▸ **EXERCISE GOAL**: Retype exactly the lines below, beginning with the first and ending with the line where "The width and height of the screenshot is (485, 786)." appears.

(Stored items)
______________________________

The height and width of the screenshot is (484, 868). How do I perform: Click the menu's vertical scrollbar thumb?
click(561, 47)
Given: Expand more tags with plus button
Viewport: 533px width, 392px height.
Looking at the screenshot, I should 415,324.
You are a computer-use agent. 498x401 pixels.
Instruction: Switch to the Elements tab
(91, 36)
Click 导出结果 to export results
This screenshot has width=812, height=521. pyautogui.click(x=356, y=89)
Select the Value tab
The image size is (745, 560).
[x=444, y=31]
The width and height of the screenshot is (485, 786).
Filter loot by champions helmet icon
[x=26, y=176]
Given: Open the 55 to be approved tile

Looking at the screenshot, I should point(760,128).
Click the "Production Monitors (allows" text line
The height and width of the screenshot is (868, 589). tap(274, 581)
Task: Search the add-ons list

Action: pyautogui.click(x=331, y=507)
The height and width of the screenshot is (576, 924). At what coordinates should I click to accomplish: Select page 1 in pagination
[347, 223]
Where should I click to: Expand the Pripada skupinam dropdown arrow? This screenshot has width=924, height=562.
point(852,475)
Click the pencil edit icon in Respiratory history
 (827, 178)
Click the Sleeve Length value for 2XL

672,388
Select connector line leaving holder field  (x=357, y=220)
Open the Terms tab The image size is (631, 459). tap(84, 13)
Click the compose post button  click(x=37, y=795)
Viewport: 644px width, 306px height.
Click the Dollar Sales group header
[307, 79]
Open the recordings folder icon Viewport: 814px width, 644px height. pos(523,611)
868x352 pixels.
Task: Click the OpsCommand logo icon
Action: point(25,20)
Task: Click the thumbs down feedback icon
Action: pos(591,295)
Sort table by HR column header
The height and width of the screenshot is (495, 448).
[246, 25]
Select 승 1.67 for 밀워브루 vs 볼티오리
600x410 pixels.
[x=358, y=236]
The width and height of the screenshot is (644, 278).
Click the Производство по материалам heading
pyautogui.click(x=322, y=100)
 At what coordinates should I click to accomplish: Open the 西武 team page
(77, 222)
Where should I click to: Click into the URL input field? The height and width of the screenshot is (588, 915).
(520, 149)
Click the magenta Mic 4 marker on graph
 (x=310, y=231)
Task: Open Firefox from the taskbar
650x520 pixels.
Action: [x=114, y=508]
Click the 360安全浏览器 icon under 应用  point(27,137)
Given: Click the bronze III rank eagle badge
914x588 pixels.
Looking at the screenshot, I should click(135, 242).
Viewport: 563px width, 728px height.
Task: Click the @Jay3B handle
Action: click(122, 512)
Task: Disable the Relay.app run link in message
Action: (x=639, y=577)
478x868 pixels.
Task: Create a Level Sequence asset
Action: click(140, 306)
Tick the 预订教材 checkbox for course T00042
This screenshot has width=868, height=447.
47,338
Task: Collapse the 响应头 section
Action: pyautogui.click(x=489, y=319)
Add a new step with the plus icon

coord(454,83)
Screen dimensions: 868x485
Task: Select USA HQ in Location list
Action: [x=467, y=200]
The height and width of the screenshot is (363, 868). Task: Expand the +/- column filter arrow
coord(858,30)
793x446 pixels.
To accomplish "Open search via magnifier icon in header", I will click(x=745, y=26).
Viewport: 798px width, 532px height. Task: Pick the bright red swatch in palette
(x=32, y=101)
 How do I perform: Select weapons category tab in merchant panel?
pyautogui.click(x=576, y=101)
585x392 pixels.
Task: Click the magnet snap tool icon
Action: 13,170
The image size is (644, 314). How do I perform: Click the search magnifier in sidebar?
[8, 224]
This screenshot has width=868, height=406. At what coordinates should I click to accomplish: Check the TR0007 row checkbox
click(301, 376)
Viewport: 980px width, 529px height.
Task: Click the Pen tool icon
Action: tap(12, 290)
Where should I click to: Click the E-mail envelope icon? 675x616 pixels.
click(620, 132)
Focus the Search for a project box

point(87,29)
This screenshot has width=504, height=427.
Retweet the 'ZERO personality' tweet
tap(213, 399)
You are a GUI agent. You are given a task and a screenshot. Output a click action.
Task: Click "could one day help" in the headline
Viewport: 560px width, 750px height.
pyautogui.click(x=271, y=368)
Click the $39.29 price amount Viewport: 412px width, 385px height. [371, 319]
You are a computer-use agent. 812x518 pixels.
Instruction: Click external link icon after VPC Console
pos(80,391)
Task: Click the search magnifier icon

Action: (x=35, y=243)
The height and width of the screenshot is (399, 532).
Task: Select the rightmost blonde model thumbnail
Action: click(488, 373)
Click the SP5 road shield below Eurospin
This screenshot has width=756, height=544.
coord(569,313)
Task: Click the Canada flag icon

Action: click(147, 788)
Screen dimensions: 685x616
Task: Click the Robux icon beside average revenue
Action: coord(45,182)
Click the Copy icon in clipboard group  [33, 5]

______________________________

▸ **EXERCISE RESULT**:
The height and width of the screenshot is (484, 868). How do I perform: Click the menu's vertical scrollbar thumb?
click(561, 47)
Given: Expand more tags with plus button
Viewport: 533px width, 392px height.
Looking at the screenshot, I should 415,324.
You are a computer-use agent. 498x401 pixels.
Instruction: Switch to the Elements tab
(91, 36)
Click 导出结果 to export results
This screenshot has width=812, height=521. pyautogui.click(x=356, y=89)
Select the Value tab
The image size is (745, 560).
[x=444, y=31]
The width and height of the screenshot is (485, 786).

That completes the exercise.